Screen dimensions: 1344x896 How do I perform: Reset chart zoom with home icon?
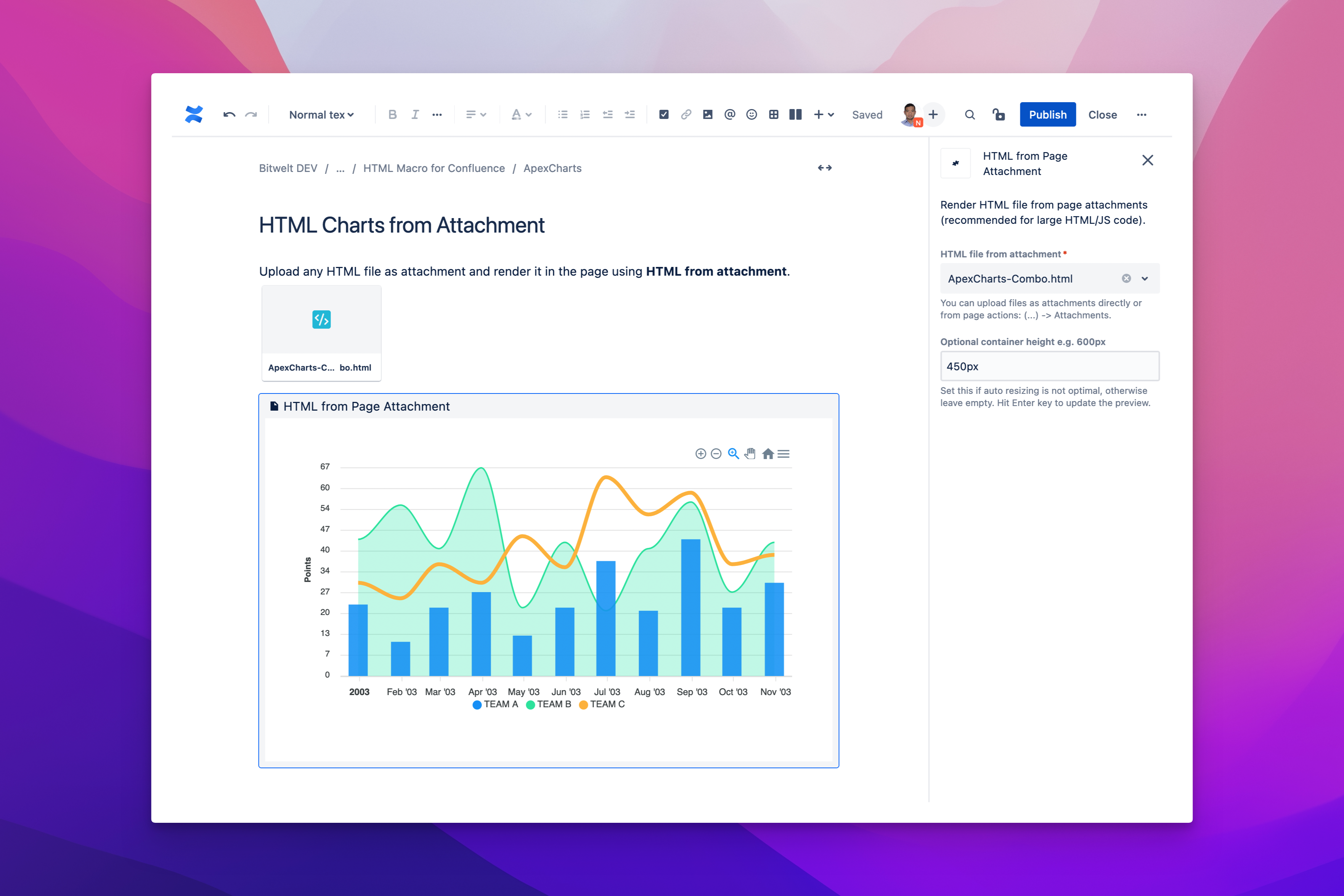(768, 454)
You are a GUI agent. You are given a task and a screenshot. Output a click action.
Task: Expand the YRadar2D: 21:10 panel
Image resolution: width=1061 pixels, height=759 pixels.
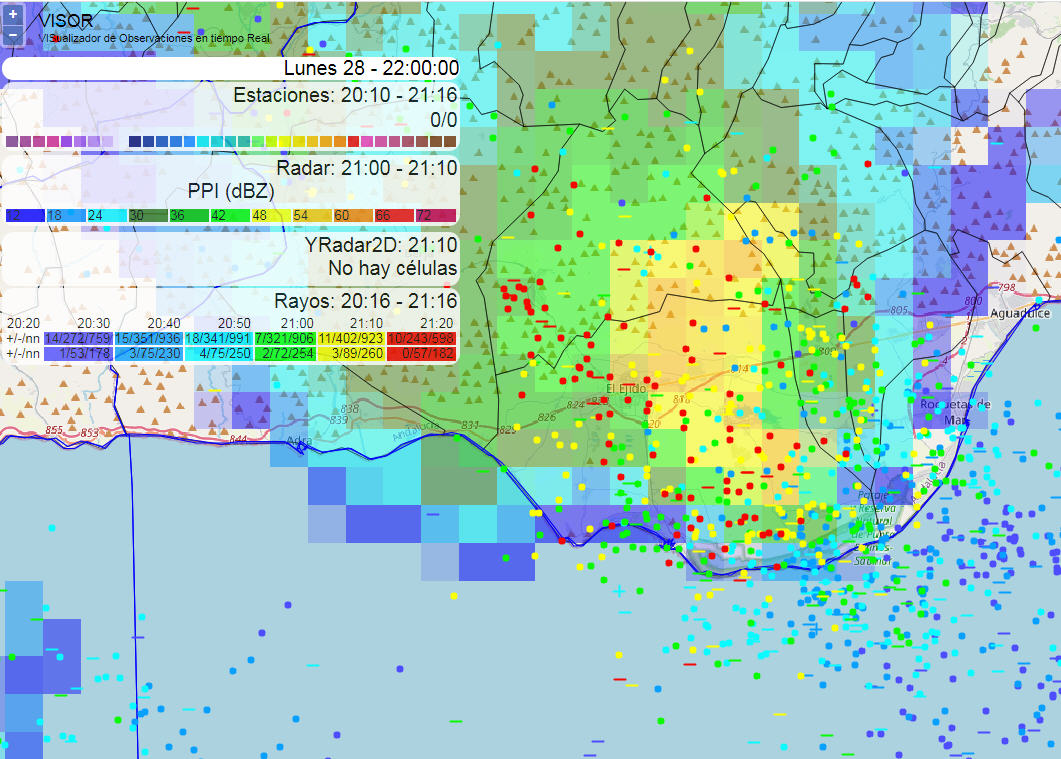click(381, 245)
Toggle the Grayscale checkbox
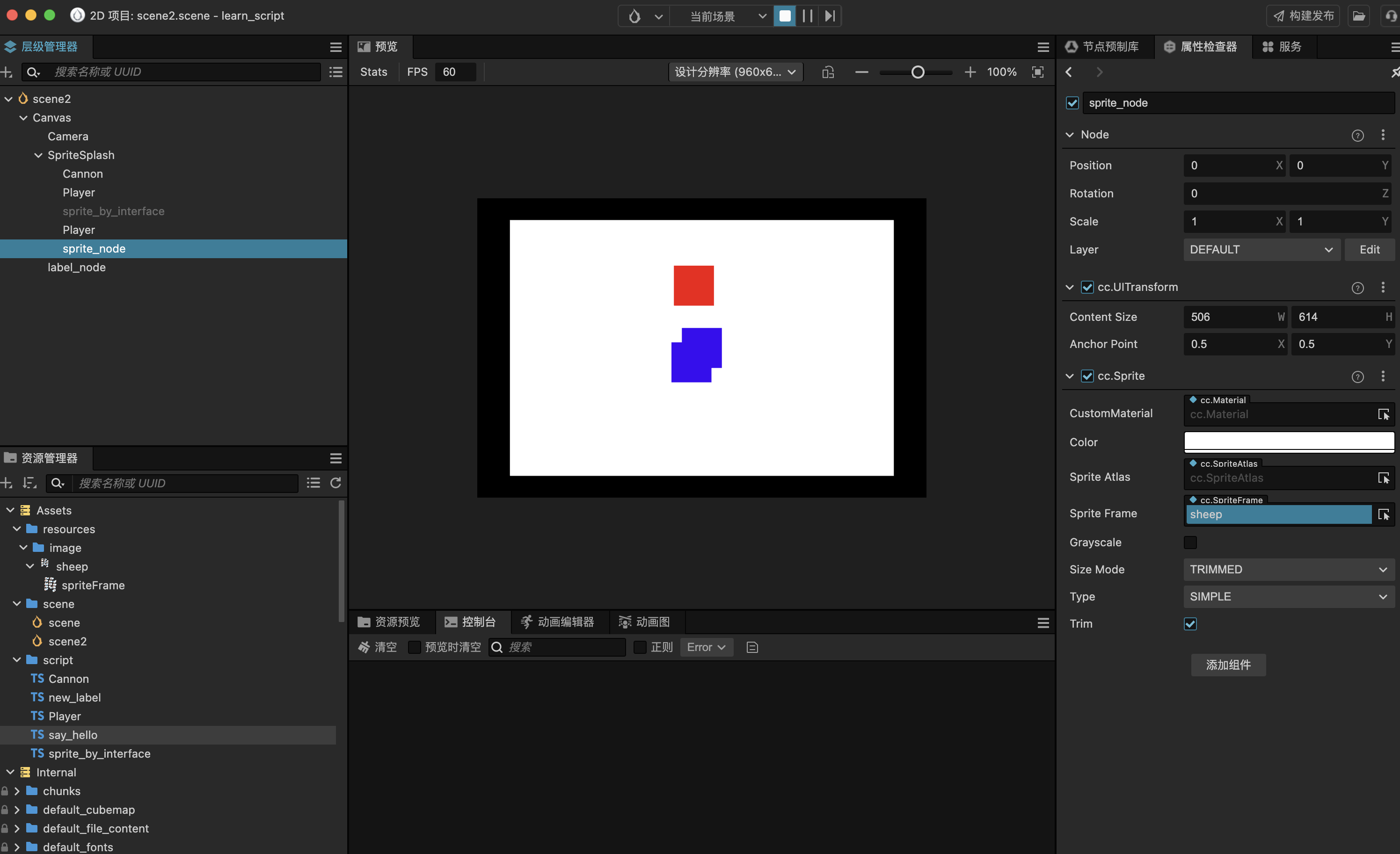The height and width of the screenshot is (854, 1400). (x=1190, y=542)
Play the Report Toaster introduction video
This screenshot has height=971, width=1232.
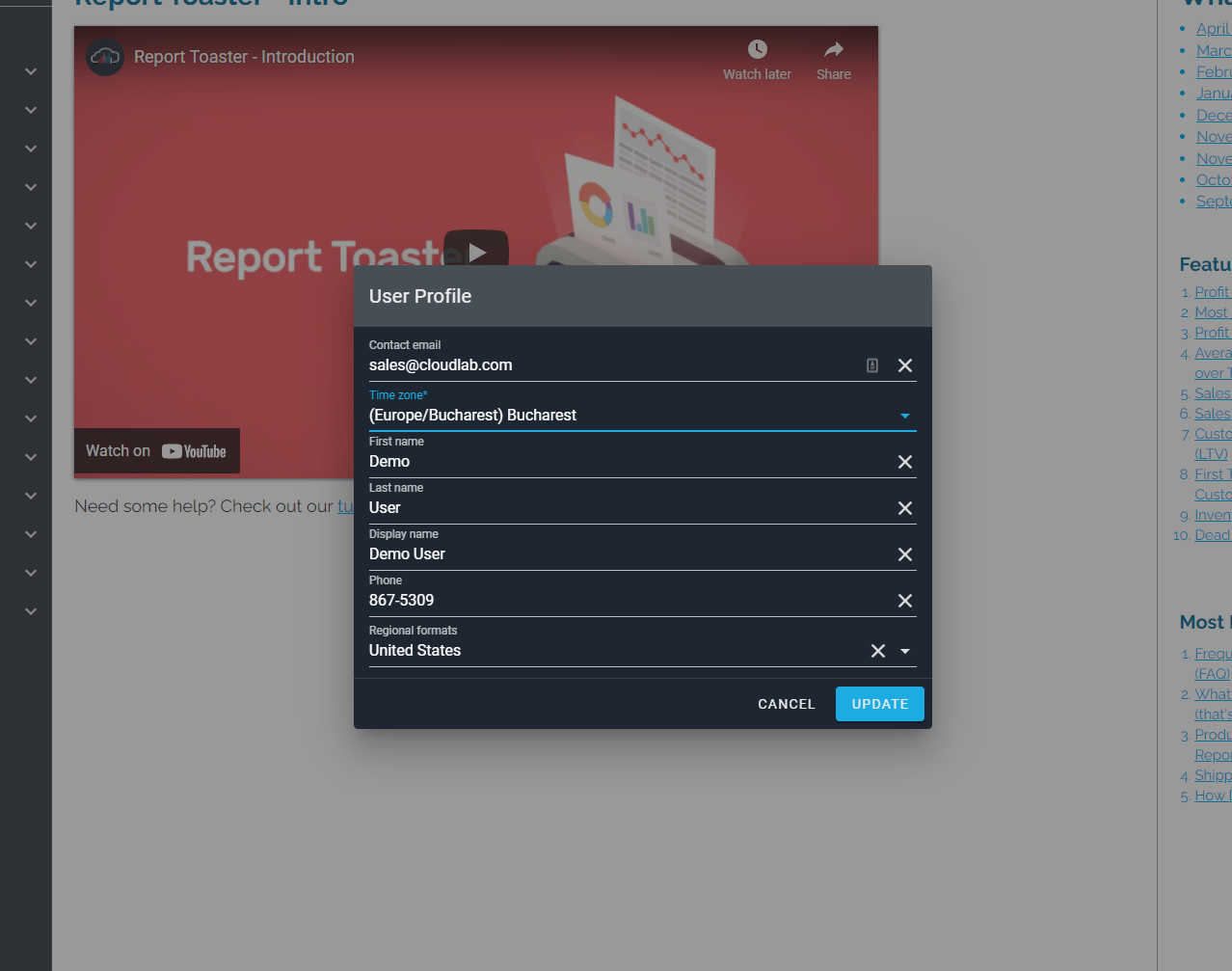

● ● ● ● ●

**Written request:**
Reproduce all of the items above, swapping "checkbox" for "check box" and leaving everything else unchanged. Omit the pictures.

**Solution for this exercise:**
Screen dimensions: 1344x896 How do I perform: Reset chart zoom with home icon?
(768, 454)
You are a GUI agent. You are given a task and a screenshot. Output a click action.
Task: Expand the YRadar2D: 21:10 panel
Image resolution: width=1061 pixels, height=759 pixels.
click(381, 245)
Toggle the Grayscale check box
The height and width of the screenshot is (854, 1400). (x=1190, y=542)
Play the Report Toaster introduction video
This screenshot has height=971, width=1232.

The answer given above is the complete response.